Famed Family Corn.
I was seriously berated the other night by my fourth grader, then my fifth grader and finally my husband: "You mean, you haven't told them about the corn?" They were drop-the-jaw shocked that I hadn't shared with you quite possibly their favorite, quick and easy vegetable side dish: sauteed corn. We eat it at least once a week. I know: why haven't I told you about it? Don't you get started too!
I guess this side dish is so simple, that I forgot to share it. Trust me, it lands on our table often. Of course I should share it with you: what was I thinking?
Do you love the purple corn above? I grew some and love love the color.

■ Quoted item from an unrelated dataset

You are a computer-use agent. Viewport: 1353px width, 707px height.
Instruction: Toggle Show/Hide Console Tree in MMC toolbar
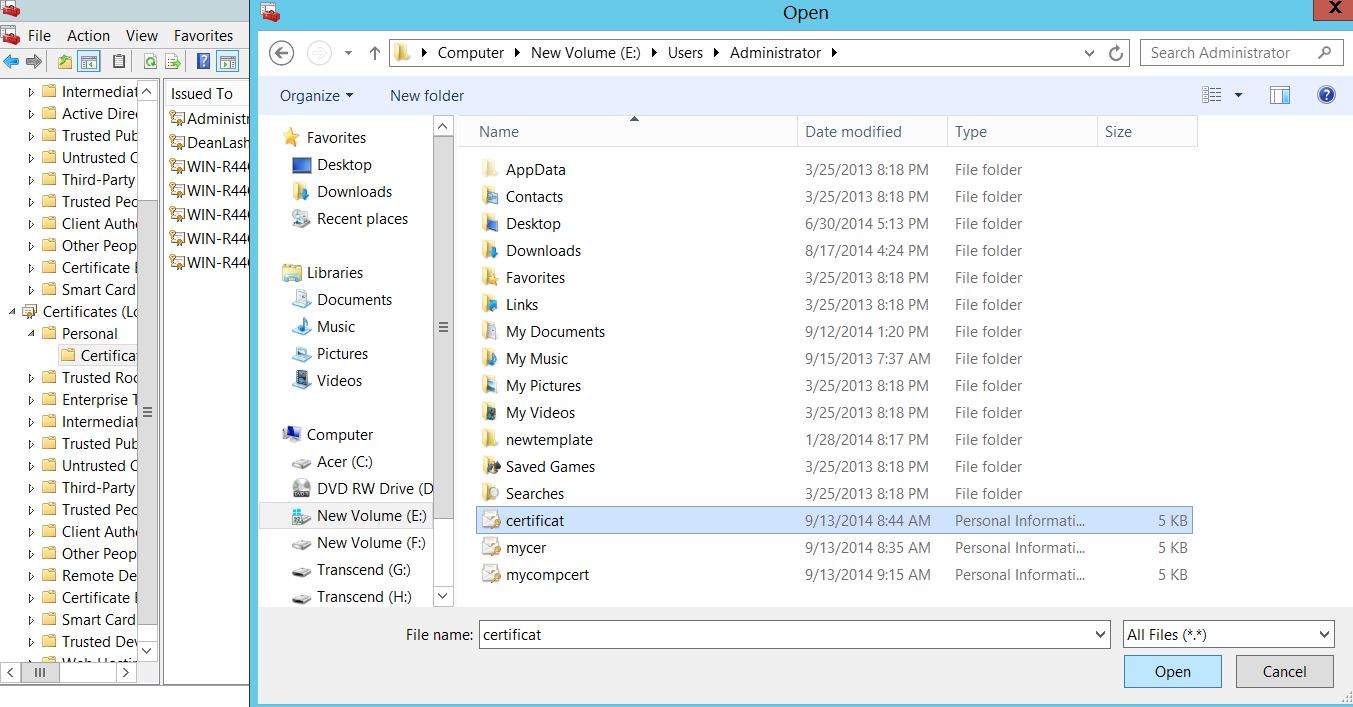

Purple, white or yellow: all corn is brilliant cut off the cob and sauteed (and the cobs go to the chickens or my compost). Here, the famed family corn:
Sauteed Corn 1 bag of frozen corn (10 or 16 oz is fine) 2 T butter 2 T olive oil 2 tsp coarse salt 2 tsp Italian seasonings (or fresh oregano, basil and/or sage piled in your palm, thinly cut with a scissors)
Put corn into colander in sink and rinse with lukewarm water to thaw; let drain. Heat sautee pan, with olive oil and butter, over medium heat. Add corn, with salt and herbs, and sautee for 10-12 minutes. Off heat and serve.